C’est pourquoi nous proposons de nommer jouissance le long plaisir vaginal. Aujourd’hui, dans le langage courant, orgasme et jouissance sont plutôt synonymes, ce qui peut prêter à confusion. Pour nous, l’orgasme est clitoridien et la jouissance vaginale.
La question n’est pas de hiérarchiser les deux extases sexuelles, mais de mieux les comprendre, de mieux les définir pour avoir des mots pour en parler, en couple, entre amis, entre générations. Les deux extases sont intiment liées et interagissent en synergie sur le plaisir et la vitalité sexuelle de la femme.

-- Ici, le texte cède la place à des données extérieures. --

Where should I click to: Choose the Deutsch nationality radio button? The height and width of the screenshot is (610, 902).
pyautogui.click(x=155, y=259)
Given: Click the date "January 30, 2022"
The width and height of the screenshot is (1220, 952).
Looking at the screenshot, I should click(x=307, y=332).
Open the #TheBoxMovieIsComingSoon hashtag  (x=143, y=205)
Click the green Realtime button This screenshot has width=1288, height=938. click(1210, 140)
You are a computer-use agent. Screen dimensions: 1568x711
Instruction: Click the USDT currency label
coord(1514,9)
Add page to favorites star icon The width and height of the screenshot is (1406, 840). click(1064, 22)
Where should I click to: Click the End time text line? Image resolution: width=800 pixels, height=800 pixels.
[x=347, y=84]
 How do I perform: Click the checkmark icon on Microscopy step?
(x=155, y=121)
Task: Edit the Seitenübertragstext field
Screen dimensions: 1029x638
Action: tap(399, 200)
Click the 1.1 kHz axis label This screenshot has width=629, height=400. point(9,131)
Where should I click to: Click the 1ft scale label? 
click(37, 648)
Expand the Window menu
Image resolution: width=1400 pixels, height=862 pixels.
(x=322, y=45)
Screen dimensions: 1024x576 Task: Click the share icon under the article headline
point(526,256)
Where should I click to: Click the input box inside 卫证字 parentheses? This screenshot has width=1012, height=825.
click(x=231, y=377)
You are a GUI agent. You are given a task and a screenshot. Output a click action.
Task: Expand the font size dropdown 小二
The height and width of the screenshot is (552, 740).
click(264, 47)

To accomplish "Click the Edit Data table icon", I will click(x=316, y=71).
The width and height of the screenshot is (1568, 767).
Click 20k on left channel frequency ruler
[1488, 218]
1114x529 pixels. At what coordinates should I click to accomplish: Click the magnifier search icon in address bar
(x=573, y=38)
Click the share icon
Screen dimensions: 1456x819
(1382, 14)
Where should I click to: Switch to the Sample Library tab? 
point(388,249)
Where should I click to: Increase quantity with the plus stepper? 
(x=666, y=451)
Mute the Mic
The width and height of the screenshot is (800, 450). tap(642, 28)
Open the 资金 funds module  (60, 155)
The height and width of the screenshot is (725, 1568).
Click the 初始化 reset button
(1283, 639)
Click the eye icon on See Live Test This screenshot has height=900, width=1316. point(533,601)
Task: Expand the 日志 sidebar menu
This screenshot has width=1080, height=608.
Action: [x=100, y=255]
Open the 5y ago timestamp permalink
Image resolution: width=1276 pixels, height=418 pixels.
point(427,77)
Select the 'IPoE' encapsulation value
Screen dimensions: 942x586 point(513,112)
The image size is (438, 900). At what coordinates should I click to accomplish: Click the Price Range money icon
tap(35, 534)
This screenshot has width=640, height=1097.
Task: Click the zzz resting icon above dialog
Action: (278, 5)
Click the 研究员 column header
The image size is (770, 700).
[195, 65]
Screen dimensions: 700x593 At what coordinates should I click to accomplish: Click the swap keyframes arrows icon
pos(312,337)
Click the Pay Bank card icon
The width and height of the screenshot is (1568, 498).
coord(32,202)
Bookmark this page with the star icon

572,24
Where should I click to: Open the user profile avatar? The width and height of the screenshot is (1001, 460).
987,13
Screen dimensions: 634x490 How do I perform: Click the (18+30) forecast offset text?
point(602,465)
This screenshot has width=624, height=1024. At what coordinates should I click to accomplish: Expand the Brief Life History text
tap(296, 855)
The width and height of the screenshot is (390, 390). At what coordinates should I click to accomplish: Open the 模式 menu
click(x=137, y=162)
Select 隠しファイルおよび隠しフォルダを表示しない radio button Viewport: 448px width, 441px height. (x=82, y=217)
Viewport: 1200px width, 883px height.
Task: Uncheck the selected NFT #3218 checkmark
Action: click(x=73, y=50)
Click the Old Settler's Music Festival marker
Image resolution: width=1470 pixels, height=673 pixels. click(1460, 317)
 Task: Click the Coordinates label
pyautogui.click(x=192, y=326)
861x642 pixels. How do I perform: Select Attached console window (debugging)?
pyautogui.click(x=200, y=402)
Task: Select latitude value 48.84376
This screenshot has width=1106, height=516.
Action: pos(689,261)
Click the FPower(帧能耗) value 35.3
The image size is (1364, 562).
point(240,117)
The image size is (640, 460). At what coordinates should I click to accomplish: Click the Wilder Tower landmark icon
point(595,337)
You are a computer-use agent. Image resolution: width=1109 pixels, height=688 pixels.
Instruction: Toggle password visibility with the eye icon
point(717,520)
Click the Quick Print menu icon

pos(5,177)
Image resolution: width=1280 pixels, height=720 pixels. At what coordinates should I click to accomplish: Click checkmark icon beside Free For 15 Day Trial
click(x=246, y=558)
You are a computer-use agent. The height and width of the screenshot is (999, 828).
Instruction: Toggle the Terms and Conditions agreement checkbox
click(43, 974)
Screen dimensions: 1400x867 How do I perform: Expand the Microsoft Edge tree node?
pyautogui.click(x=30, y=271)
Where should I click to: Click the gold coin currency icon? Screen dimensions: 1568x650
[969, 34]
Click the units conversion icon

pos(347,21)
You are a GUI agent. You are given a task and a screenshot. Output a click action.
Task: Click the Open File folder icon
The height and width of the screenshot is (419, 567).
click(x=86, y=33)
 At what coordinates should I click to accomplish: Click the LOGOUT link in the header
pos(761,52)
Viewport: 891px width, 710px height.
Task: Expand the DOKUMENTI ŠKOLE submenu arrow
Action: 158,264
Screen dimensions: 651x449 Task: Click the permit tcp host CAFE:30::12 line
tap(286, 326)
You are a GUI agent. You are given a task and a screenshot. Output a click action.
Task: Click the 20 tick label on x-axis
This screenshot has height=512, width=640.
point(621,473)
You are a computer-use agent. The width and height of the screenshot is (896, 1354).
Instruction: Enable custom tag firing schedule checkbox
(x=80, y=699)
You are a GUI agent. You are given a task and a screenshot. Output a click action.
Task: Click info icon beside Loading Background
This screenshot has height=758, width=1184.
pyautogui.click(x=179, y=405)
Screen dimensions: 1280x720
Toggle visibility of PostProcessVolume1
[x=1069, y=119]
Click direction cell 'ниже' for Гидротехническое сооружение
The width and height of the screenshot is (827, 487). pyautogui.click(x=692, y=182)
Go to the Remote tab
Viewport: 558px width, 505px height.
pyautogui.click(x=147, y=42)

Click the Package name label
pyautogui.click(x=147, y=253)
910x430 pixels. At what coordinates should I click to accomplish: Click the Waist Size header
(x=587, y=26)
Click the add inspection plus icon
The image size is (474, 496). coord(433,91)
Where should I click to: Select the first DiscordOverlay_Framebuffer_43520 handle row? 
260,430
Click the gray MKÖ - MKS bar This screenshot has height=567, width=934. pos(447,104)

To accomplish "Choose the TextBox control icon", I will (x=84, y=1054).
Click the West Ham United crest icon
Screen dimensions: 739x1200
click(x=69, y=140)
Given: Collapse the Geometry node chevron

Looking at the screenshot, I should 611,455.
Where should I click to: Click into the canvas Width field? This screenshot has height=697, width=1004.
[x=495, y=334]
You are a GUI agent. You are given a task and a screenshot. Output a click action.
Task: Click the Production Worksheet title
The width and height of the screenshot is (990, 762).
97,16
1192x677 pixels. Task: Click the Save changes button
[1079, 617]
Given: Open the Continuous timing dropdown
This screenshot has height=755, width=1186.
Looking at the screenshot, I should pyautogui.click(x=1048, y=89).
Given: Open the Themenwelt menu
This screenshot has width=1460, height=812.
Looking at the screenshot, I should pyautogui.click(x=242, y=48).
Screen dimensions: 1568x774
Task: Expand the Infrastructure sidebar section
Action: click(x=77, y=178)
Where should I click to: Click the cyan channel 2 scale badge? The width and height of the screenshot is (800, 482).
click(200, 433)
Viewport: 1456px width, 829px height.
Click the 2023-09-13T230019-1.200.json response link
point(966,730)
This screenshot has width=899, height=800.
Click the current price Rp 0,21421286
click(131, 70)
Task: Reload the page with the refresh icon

C’est un peu comme boire et manger : les deux sont intiment liés, personne ne choisit exclusivement l’un ou l’autre ! Par contre, il est intéressant d’avoir des mots pour en parler, pour dire si l’on prend le verre ou la fourchette.
La fonction des extases sexuelles
Au-delà du plaisir, l’orgasme permet d’apaiser temporairement la libido. Pour beaucoup d’hommes, la libido monte progressivement puis elle a besoin d’être résolu par l’orgasme, par l’apaisement qu’il procure.
La majorité des femmes a le même comportement : l’orgasme clitoridien leur permet de résoudre, d’apaiser leur libido.
La jouissance vaginale joue souvent un autre rôle, celui de remplir, de nourrir affectivement les femmes.
L’orgasme clitoridien est plutôt mécanique, comme pour l’homme, alors que la jouissance vaginale est plutôt affective.
L’homme connait dès l’adolescence l’orgasme par la masturbation. Souvent, l’auto-sexualité de l’adolescent est une course vers l’orgasme. Une fois adulte, il peut enrichir sa sexualité en cultivant sa jouissance, un plaisir sexuel en dehors de la montée vers l’orgasme. Pour cela, il lui faut être calme, paisible car son gland, très sensible comme le clitoris, est toujours au centre de l’action donc stimulé. Un beau parcours pour enrichir les jeux sexuels.
[1] Le mouvement nataliste veut un taux de natalité important.